I'm honored to deliver a keynote at the 10th Annual Conference on Network Society, Shanghai TANK Art Center
The keynote is for Panel 4: When the Work is the Prompt
When aesthetic training, touch, and judgment are compressed into the combinatorial art of natural language, the outpouring of individual life experience and the impulse to express become mere cues that can be copied and modified. If creation becomes merely "parameter adjustment," risk and context disappear. This discussion asks whether labor, intelligence, and craftsmanship are irreplaceable. If generative processes are viewed as teachable prompts and generative multimedia content, how does art fit in? If corpus and style are viewed as outputs automatically agreed upon by professional communities, how can the artist's authorship and the public nature of artwork be discussed?
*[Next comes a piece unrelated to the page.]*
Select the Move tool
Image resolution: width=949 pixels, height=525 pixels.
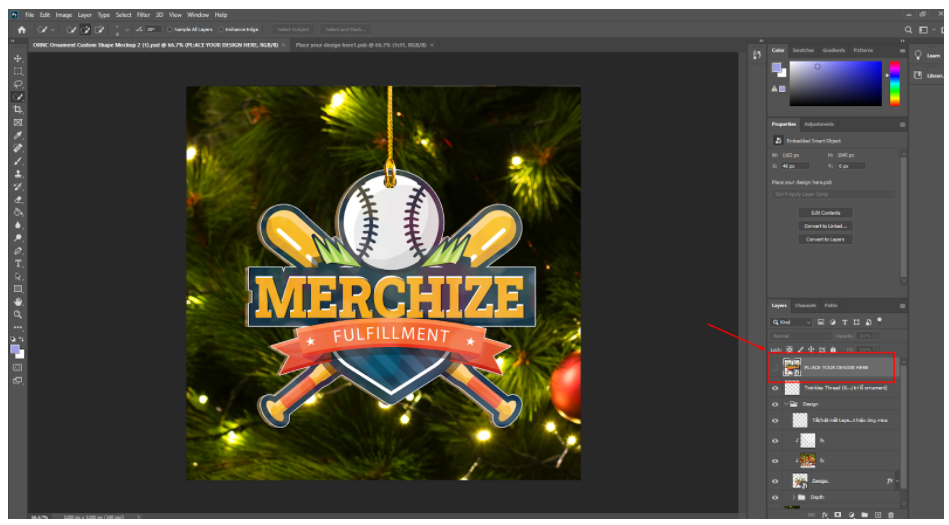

May talk is entitled : Digital Culture, Generative AI and Art
Abstract: If we take culture to be the sum of all activities through which societies organize meaning (to guide action), then generative AI introduces a profound transformation of (digital) culture. Initially, digital culture was shaped by the interaction of three processes: referentiality (meaning as a relation between things), communality (meaning negotiated within groups), and algorithmicity (meaning through automated selection). LLMs and other types of generative AI, on the other hand, do not use any of that. They produce what looks like cultural output through correlations only, but across a large number of variables. There is no recourse to external references, logic, or semantics. In this way,they cannot generate meaning to guide action but generate action to guide meaning. In linguistic terms, the function of language shifts from "signification" to "action". These models, to paraphrase Donald McKenzie, are not cameras, but engines.
Picking up on this shift, some of the most interesting artistic uses of generative AI explore it as a tool to create agency while leaving meaning-making explicitly to humans.